• Health & place · Mar 2021

    Racial/ethnic minority and neighborhood disadvantage leads to disproportionate mortality burden and years of potential life lost due to COVID-19 in Chicago, Illinois.

    • Jacob B Pierce, Katharine Harrington, Megan E McCabe, Lucia C Petito, Kiarri N Kershaw, Lindsay R Pool, Norrina B Allen, and Sadiya S Khan.
    • Feinberg School of Medicine, Northwestern University, Chicago, IL, USA.
    • Health Place. 2021 Mar 1; 68: 102540.

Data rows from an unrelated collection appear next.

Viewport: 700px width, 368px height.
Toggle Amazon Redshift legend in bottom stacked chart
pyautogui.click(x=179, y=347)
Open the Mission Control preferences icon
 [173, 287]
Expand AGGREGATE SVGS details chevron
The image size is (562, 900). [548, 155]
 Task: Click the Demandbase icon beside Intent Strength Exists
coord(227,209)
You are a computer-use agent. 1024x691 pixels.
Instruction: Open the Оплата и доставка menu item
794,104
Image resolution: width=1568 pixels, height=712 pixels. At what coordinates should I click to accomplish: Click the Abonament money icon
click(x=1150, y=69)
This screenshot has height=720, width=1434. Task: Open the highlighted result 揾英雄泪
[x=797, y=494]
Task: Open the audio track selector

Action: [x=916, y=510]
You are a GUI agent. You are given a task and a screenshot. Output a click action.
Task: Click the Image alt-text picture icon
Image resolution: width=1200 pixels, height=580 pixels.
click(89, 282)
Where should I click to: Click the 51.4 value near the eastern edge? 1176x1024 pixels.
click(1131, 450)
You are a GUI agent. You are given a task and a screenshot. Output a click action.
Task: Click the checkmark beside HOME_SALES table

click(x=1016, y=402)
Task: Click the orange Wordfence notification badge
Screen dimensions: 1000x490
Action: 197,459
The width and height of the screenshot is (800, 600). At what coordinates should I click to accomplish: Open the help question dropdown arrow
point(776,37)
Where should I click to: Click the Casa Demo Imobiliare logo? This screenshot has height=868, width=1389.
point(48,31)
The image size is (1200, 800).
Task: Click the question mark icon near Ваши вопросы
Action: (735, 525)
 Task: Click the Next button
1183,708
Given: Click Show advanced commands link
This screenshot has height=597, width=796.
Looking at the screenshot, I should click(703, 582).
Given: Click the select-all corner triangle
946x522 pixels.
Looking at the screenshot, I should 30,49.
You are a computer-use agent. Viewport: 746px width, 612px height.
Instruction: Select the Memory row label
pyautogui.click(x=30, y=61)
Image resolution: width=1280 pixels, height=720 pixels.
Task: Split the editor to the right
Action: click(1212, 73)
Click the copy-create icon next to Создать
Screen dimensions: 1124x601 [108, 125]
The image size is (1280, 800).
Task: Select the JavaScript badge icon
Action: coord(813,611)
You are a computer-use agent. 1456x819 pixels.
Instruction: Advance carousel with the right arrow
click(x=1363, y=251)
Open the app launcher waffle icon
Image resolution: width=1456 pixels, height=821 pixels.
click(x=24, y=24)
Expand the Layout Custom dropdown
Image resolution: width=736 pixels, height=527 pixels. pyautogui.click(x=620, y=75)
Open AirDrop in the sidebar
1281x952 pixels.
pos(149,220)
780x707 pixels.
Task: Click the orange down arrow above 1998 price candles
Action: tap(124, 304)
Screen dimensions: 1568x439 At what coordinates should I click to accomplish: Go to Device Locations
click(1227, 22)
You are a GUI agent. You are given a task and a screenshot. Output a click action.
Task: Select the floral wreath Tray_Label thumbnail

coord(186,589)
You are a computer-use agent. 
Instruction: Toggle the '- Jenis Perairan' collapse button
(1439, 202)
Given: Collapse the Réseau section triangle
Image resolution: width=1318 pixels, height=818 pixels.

    AbstractEpidemiological studies have highlighted the disparate impact of coronavirus disease 2019 (COVID-19) on racial and ethnic minority and socioeconomically disadvantaged populations, but data at the neighborhood-level is sparse. The objective of this study was to investigate the disparate impact of COVID-19 on disadvantaged neighborhoods and racial/ethnic minorities in Chicago, Illinois. Using data from the Cook County Medical Examiner, we conducted a neighborhood-level analysis of COVID-19 decedents in Chicago and quantified age-standardized years of potential life lost (YPLL) due to COVID-19 among demographic subgroups and neighborhoods with geospatial clustering of high and low rates of COVID-19 mortality. We show that age-standardized YPLL was markedly higher among the non-Hispanic (NH) Black (559 years per 100,000 population) and the Hispanic (811) compared with NH white decedents (312). We demonstrate that geomapping using residential address data at the individual-level identifies hot-spots of COVID-19 mortality in neighborhoods on the Northeast, West, and South areas of Chicago that reflect a legacy of residential segregation and persistence of inequality in education, income, and access to healthcare. Our results may contribute to ongoing public health and community-engaged efforts to prevent the spread of infection and mitigate the disproportionate loss of life among these communities due to COVID-19 as well as highlight the urgent need to broadly target neighborhood disadvantage as a cause of pervasive racial inequalities in life and health.Copyright © 2021 Elsevier Ltd. All rights reserved.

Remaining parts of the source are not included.